Using a value of zero as deactivation price means that the feature is disabled. The trailing will apply until the main trade leaves the market.

The Price method calculates the new value of the stoploss or takeprofit if the conditions allow the moving or trailing of the stoploss at the time of evaluation:

double CTrailBase::Price(const ENUM_ORDER_TYPE type)
  {
   if(type==ORDER_TYPE_BUY)
     {
      if(m_target==TRAIL_TARGET_STOPLOSS)
         return m_symbol.Bid()-m_trail*m_symbol.Point();
      else if(m_target==TRAIL_TARGET_TAKEPROFIT)
         return m_symbol.Ask()+m_trail*m_symbol.Point();
     }
   else if(type==ORDER_TYPE_SELL)
     {
      if(m_target==TRAIL_TARGET_STOPLOSS)
         return m_symbol.Ask()+m_trail*m_symbol.Point();
      else if(m_target==TRAIL_TARGET_TAKEPROFIT)
         return m_symbol.Bid()-m_trail*m_symbol.Point();
     }
   return 0;
  }

Now, let us discuss the Check method.

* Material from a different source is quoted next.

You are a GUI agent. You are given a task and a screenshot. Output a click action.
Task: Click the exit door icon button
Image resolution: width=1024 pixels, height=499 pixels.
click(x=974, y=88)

A particular instance of CTrail can trail either the stoploss or the takeprofit. Therefore, we just need the capacity for CTrail to specify whether it is aiming to alter the stoploss or the takeprofit of the trade. This is achieved by the enumeration, ENUM_TRAIL_TARGET. The declaration of this enumeration can be found under MQLx\Common\Enum\ENUM_TRAIL_TARGET.mqh. Its code is shown below:

enum ENUM_TRAIL_TARGET
  {
   TRAIL_TARGET_STOPLOSS,
   TRAIL_TARGET_TAKEPROFIT
  };

The Check method of the class is shown in the following code. Unlike the other methods discussed so far in this class, this method is a public method. This is the method to be called when the trailingstop level needs to be checked for any update.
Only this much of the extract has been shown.